[Task objective] Reproduce the full set of records that follow, exactly as shown.

[Data to use]
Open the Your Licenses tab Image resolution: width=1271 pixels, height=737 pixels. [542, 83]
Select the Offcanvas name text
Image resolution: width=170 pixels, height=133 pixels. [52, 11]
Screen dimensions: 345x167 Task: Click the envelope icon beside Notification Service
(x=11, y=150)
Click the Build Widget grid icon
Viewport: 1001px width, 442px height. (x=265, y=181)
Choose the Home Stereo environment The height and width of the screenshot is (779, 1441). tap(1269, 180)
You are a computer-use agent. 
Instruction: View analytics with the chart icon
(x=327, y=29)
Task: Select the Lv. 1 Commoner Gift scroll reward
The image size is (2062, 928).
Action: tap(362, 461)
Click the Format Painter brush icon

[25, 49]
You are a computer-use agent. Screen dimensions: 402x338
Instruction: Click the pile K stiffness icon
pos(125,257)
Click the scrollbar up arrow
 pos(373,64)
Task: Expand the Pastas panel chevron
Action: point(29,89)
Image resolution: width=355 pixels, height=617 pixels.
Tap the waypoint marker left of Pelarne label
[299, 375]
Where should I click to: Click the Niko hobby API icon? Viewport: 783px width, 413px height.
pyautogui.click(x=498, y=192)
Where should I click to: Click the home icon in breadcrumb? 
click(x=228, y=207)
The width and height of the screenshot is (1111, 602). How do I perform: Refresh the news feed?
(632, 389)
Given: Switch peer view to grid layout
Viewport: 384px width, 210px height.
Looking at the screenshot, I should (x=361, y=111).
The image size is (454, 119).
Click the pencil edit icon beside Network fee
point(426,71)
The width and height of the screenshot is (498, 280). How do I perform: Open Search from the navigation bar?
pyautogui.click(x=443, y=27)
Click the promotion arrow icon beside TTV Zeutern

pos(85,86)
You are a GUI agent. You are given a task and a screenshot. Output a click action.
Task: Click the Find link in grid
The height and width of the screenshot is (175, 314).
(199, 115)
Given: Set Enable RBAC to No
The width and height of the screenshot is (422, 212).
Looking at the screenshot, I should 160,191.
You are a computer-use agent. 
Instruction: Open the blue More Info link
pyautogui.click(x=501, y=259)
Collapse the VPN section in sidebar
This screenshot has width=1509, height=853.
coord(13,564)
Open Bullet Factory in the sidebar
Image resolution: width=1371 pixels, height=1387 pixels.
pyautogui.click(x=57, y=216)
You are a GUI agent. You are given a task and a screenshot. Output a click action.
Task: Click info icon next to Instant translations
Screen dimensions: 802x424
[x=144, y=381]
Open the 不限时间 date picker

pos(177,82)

[Response to this exercise]
Open the Your Licenses tab Image resolution: width=1271 pixels, height=737 pixels. [542, 83]
Select the Offcanvas name text
Image resolution: width=170 pixels, height=133 pixels. [52, 11]
Screen dimensions: 345x167 Task: Click the envelope icon beside Notification Service
(x=11, y=150)
Click the Build Widget grid icon
Viewport: 1001px width, 442px height. (x=265, y=181)
Choose the Home Stereo environment The height and width of the screenshot is (779, 1441). tap(1269, 180)
You are a computer-use agent. 
Instruction: View analytics with the chart icon
(x=327, y=29)
Task: Select the Lv. 1 Commoner Gift scroll reward
The image size is (2062, 928).
Action: tap(362, 461)
Click the Format Painter brush icon

[25, 49]
You are a computer-use agent. Screen dimensions: 402x338
Instruction: Click the pile K stiffness icon
pos(125,257)
Click the scrollbar up arrow
 pos(373,64)
Task: Expand the Pastas panel chevron
Action: point(29,89)
Image resolution: width=355 pixels, height=617 pixels.
Tap the waypoint marker left of Pelarne label
[299, 375]
Where should I click to: Click the Niko hobby API icon? Viewport: 783px width, 413px height.
pyautogui.click(x=498, y=192)
Where should I click to: Click the home icon in breadcrumb? 
click(x=228, y=207)
The width and height of the screenshot is (1111, 602). How do I perform: Refresh the news feed?
(632, 389)
Given: Switch peer view to grid layout
Viewport: 384px width, 210px height.
Looking at the screenshot, I should (x=361, y=111).
The image size is (454, 119).
Click the pencil edit icon beside Network fee
point(426,71)
The width and height of the screenshot is (498, 280). How do I perform: Open Search from the navigation bar?
pyautogui.click(x=443, y=27)
Click the promotion arrow icon beside TTV Zeutern

pos(85,86)
You are a GUI agent. You are given a task and a screenshot. Output a click action.
Task: Click the Find link in grid
The height and width of the screenshot is (175, 314).
(199, 115)
Given: Set Enable RBAC to No
The width and height of the screenshot is (422, 212).
Looking at the screenshot, I should 160,191.
You are a computer-use agent. 
Instruction: Open the blue More Info link
pyautogui.click(x=501, y=259)
Collapse the VPN section in sidebar
This screenshot has width=1509, height=853.
coord(13,564)
Open Bullet Factory in the sidebar
Image resolution: width=1371 pixels, height=1387 pixels.
pyautogui.click(x=57, y=216)
You are a GUI agent. You are given a task and a screenshot. Output a click action.
Task: Click info icon next to Instant translations
Screen dimensions: 802x424
[x=144, y=381]
Open the 不限时间 date picker

pos(177,82)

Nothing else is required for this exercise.